In order to advance the discussion we can perform a simple experiment. A few programmers here can write a simple parser for making simple arithmetic operations.

That is, the user enters a string consisting of literal strings like "one plus two" and the parser should print out the result of the arithmetic operation, in this case 3. To make matters simple, only one digit numbers and only one operation should be entered. Thus all operations should be of the form "X operation Y" where X and Y are literal representations of the numbers from zero to nine and "operation" should be "plus" "minus" and "times." An error message for invalid input could be present.

After writing the program, it should be compiled and then submitted for disassembling. Then we should compare the recreated codes among themselves and see how much similarity there is. If we observe a lot of similarity, comparable to the Rybka/ Fruit UCI parser similarity then the anti-Rybka case falls flat -- at least as far as the UCI code goes. If no two programs have significant similarity then the UCI code evidence gains more weight.

Of course, this requires some work -- and while I'm willing to write the source code, I am conveniently lacking expertise in disassembling so I can not participate there (which is the hardest part of this exercise).

But if we do have takers this would be one way to move the debate into more objective directions.
bob
Posts: 20943
Joined: Mon Feb 27, 2006 7:30 pm
Location: Birmingham, AL

Re: A Simple Experiment for Advancing the Discussion

Post by bob »

RegicideX wrote:It is clear by now that the only piece of evidence worth taking seriously in the Rybka discussion so far is the UCI code -- at least the only public evidence.

But "worth taking seriously" does not mean that it is anywhere close to providing proof or conclusive evidence. The problems are that

1) The functions being compared are very similar in purpose and they are similar in purpose in most if not all chess programs.

2) The procedures presented are relatively short.

3) The reconstructed code is by no means identical -- there are many dissimilarities.

When two procedures are both relatively short and have extremely similar purpose in most chess engines, the probability of observing similarities is relatively large.

Furthermore

3) The compiling process takes away a lot of the individuality of the program due to various optimization procedures.

4) The conjectural reconstruction of the code can have a bias in the direction of proving similarities. You need to look at all possible ways of reconstructing the code in order to show that the initial source is a clone.


In order to advance the discussion we can perform a simple experiment. A few programmers here can write a simple parser for making simple arithmetic operations.

That is, the user enters a string consisting of literal strings like "one plus two" and the parser should print out the result of the arithmetic operation, in this case 3. To make matters simple, only one digit numbers and only one operation should be entered. Thus all operations should be of the form "X operation Y" where X and Y are literal representations of the numbers from zero to nine and "operation" should be "plus" "minus" and "times." An error message for invalid input could be present.

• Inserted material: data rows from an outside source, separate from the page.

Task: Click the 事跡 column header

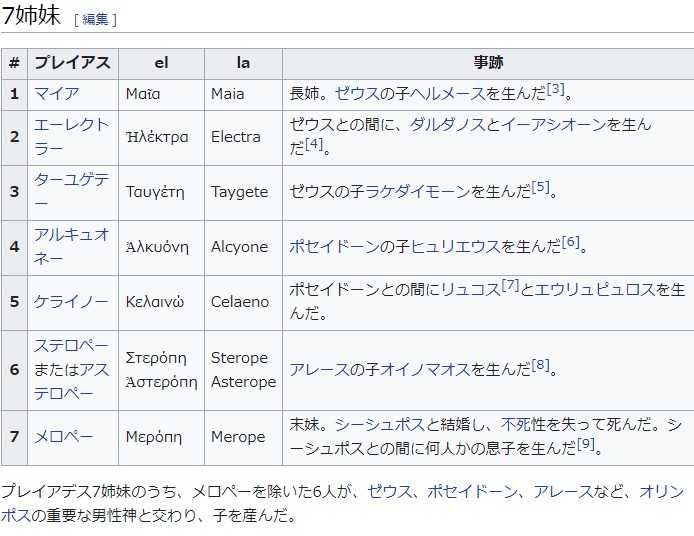Action: (x=487, y=63)
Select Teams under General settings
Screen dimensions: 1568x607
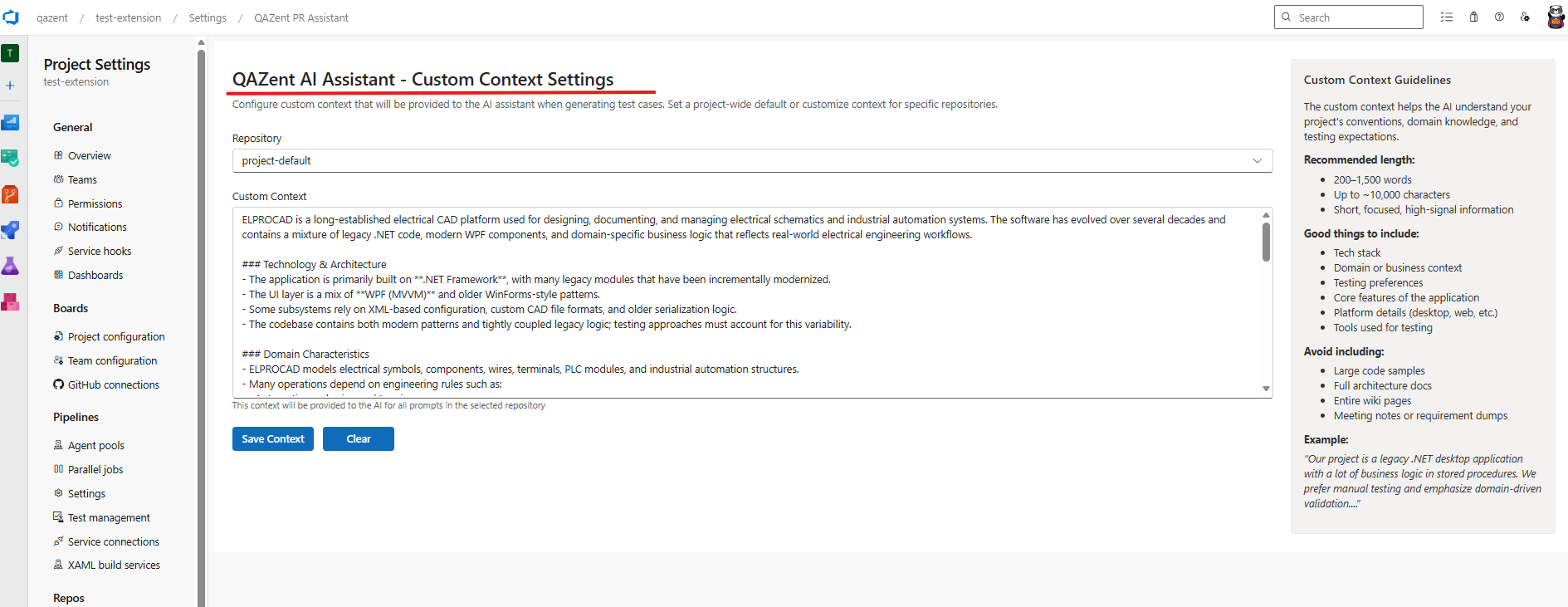83,179
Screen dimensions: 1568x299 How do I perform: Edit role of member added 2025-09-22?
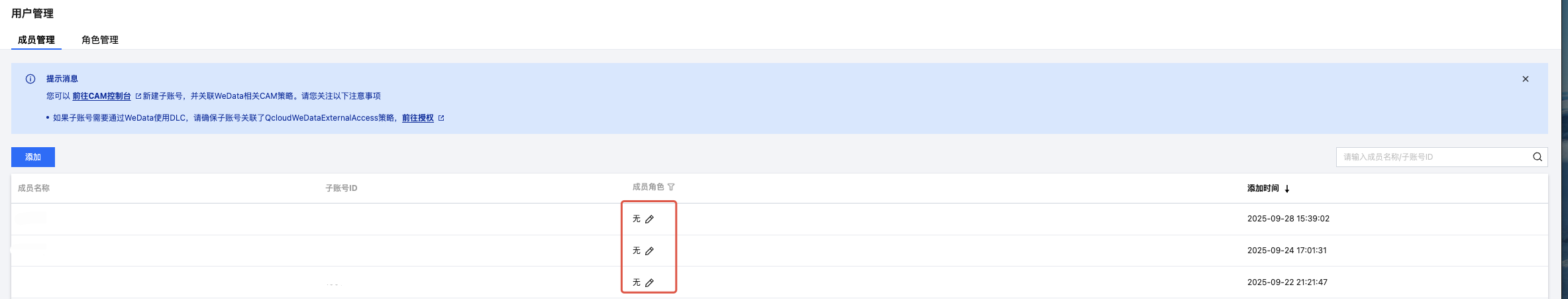pyautogui.click(x=649, y=283)
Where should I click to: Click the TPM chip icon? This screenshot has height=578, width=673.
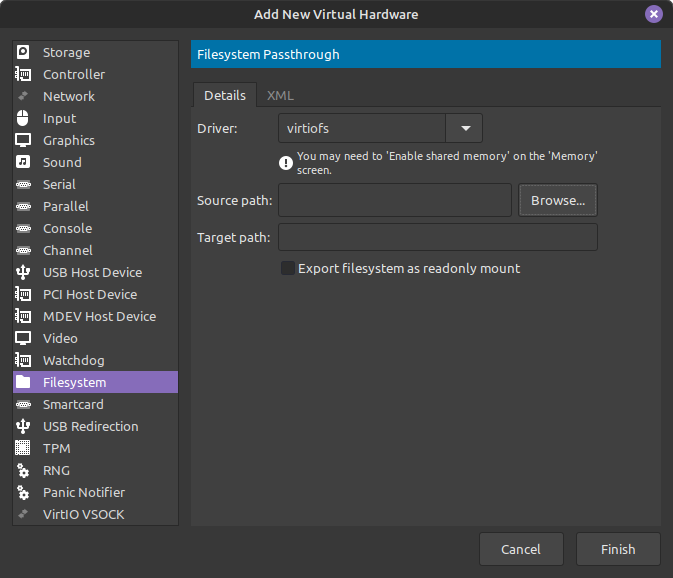pyautogui.click(x=23, y=448)
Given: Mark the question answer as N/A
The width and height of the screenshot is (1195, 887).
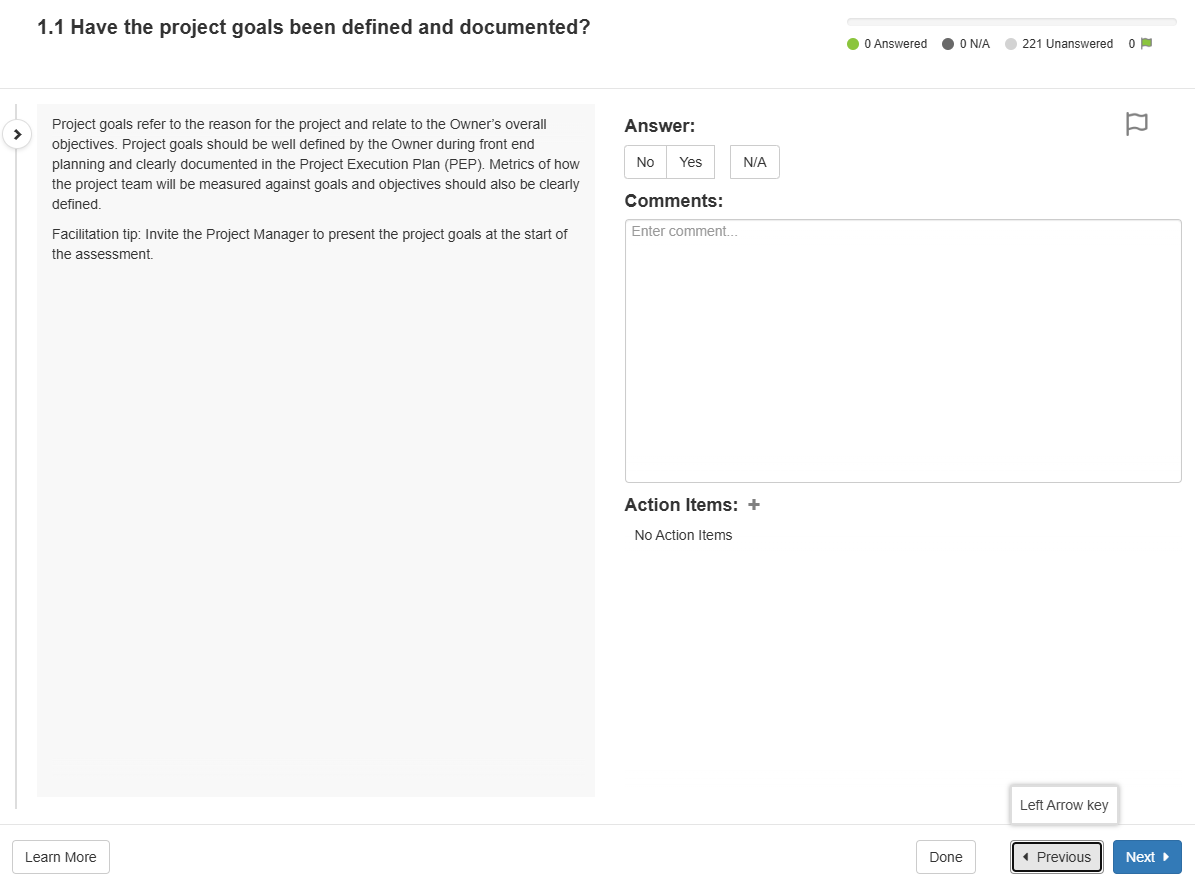Looking at the screenshot, I should point(755,162).
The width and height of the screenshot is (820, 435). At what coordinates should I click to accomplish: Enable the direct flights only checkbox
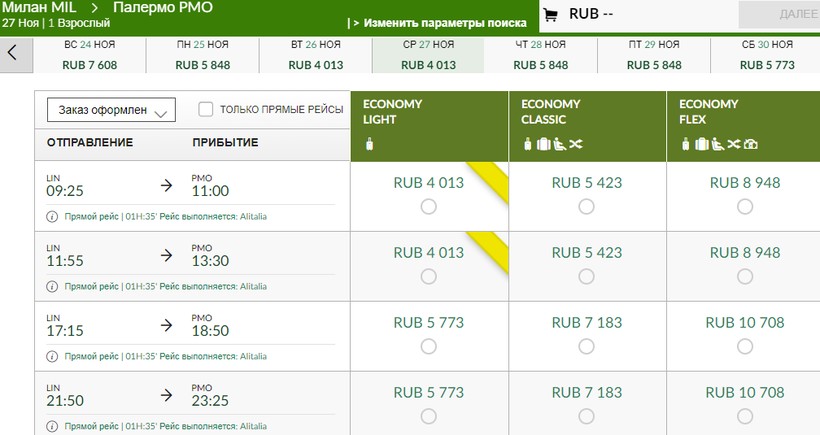pos(206,109)
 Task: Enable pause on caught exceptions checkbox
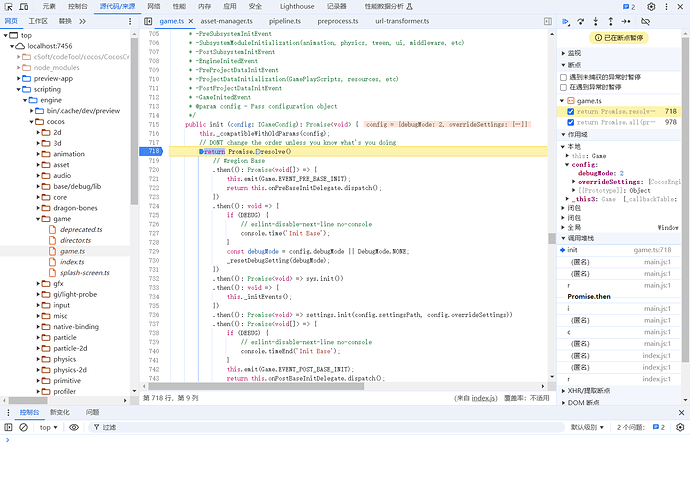[x=564, y=87]
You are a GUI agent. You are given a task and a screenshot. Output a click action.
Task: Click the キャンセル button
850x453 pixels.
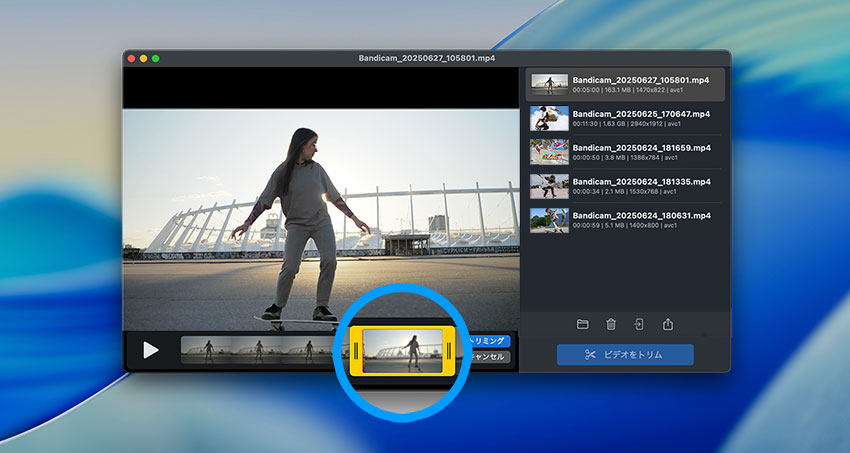point(488,356)
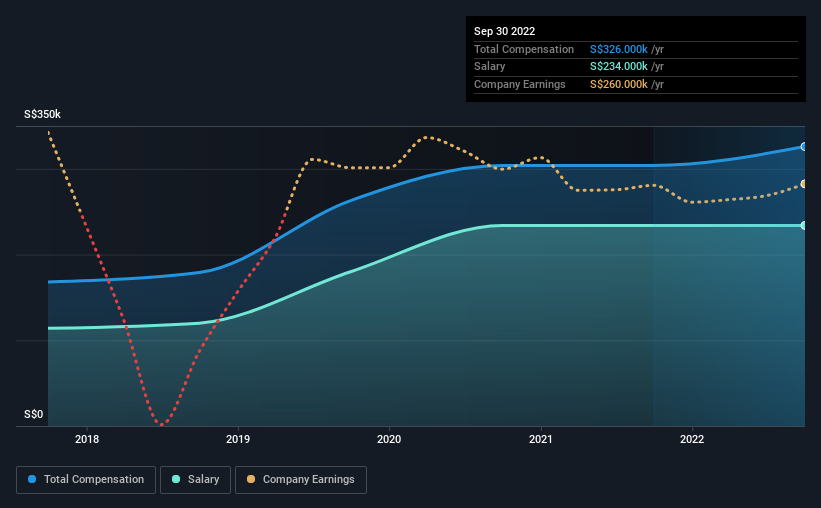
Task: Click the S$350k y-axis label
Action: coord(42,114)
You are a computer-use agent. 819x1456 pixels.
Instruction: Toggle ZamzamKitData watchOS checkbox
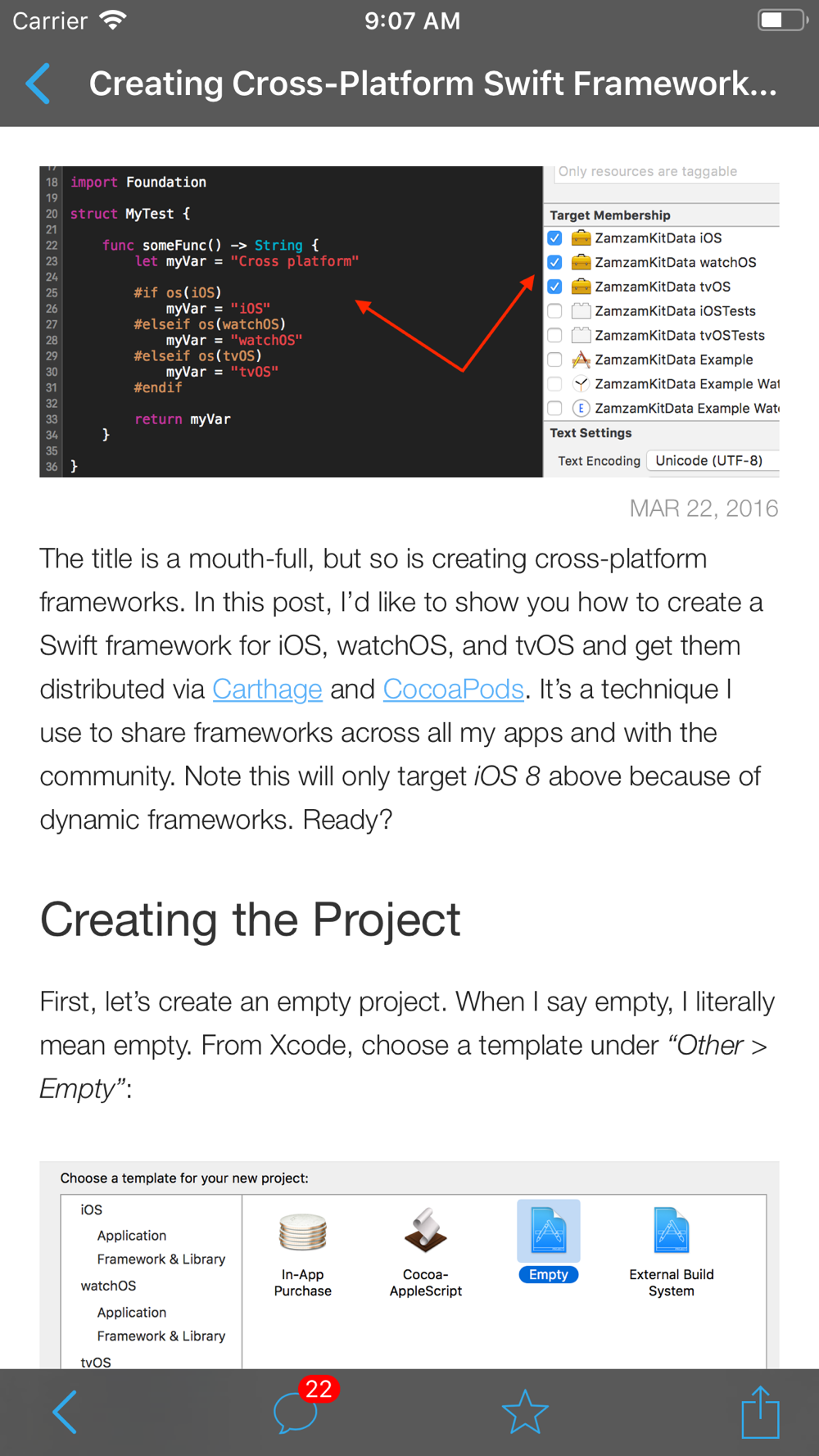[x=555, y=263]
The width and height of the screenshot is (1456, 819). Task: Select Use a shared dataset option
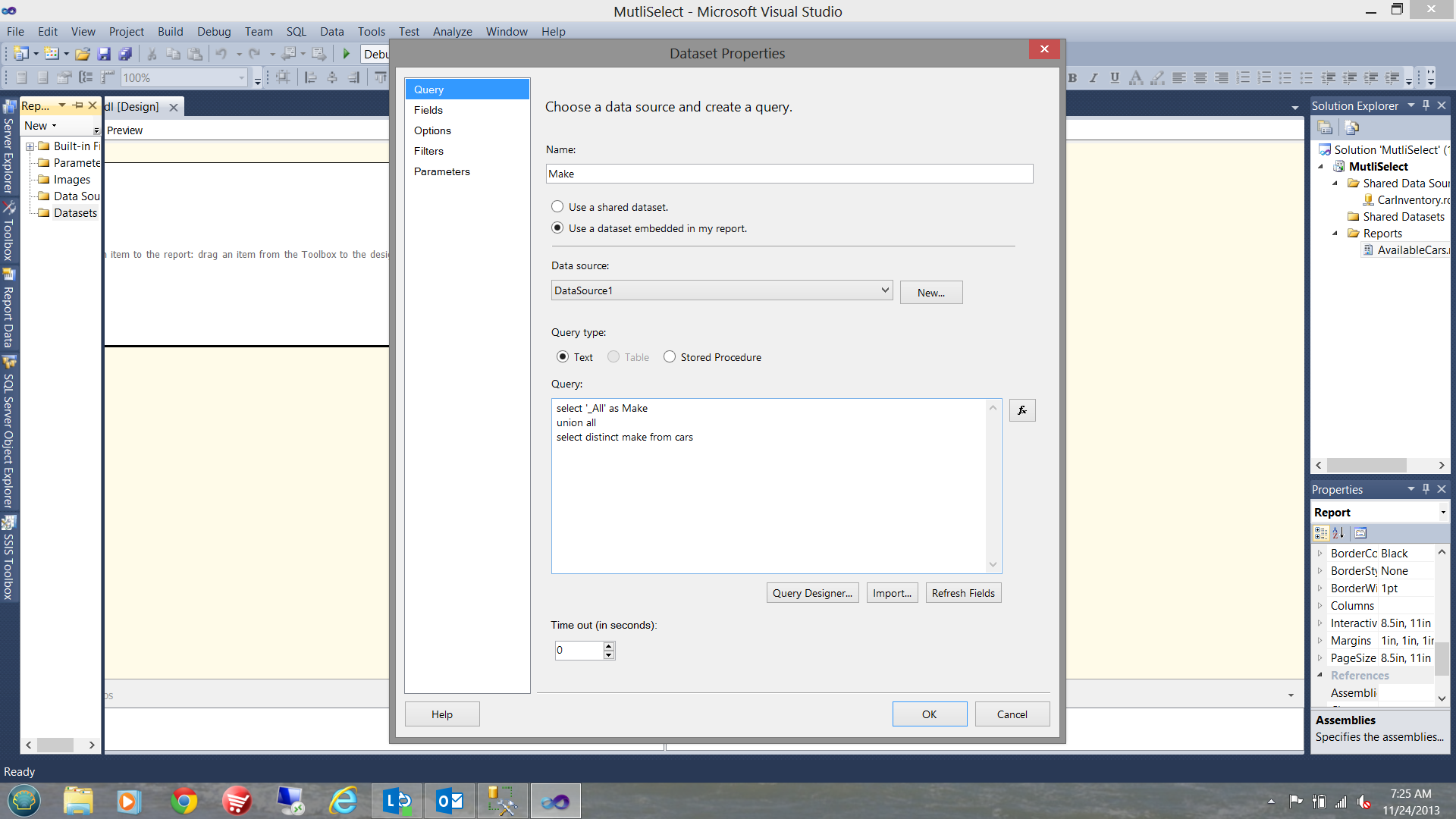557,206
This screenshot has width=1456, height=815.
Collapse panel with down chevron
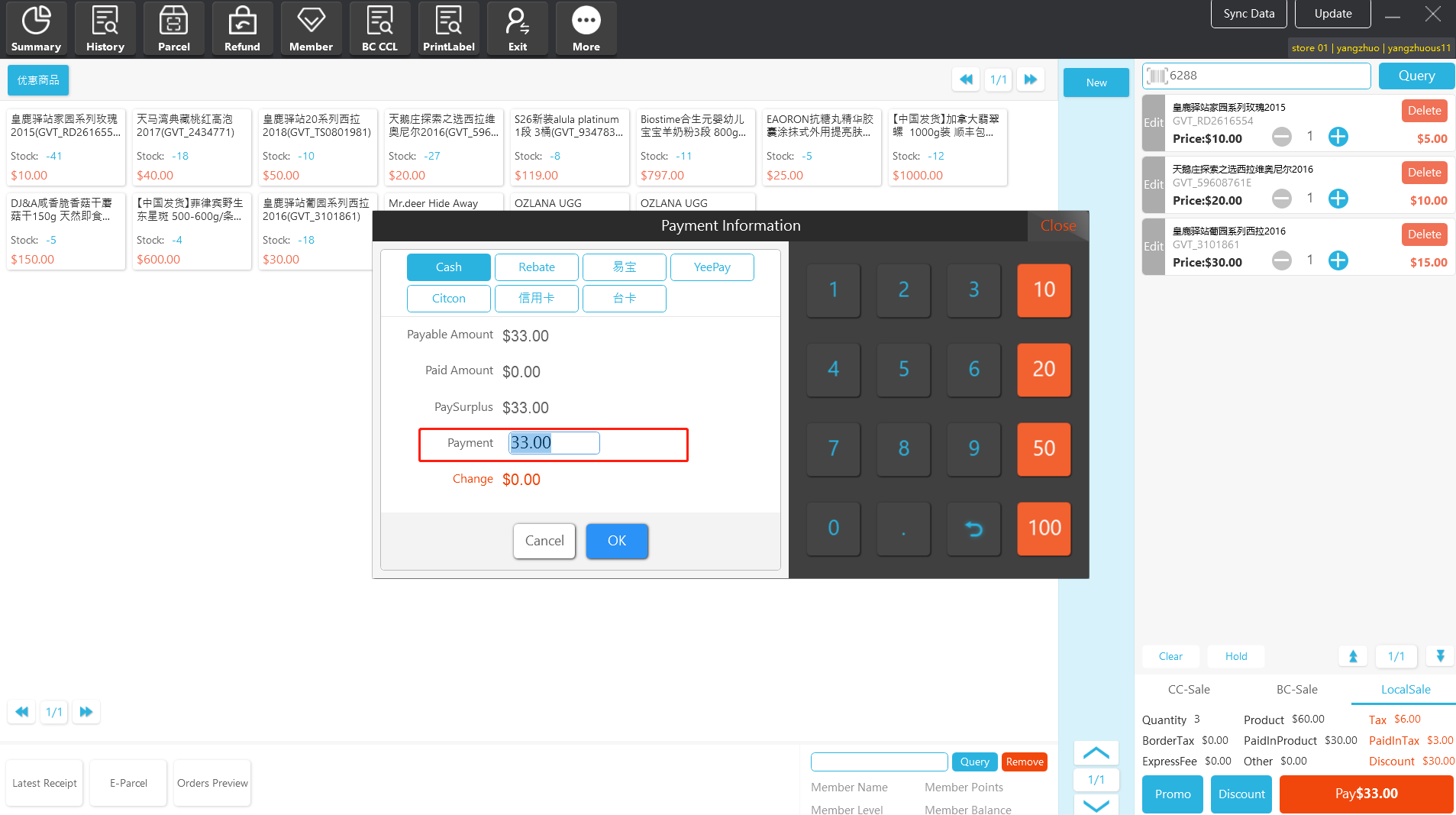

After writing the program, it should be compiled and then submitted for disassembling. Then we should compare the recreated codes among themselves and see how much similarity there is. If we observe a lot of similarity, comparable to the Rybka/ Fruit UCI parser similarity then the anti-Rybka case falls flat -- at least as far as the UCI code goes. If no two programs have significant similarity then the UCI code evidence gains more weight.

Of course, this requires some work -- and while I'm willing to write the source code, I am conveniently lacking expertise in disassembling so I can not participate there (which is the hardest part of this exercise).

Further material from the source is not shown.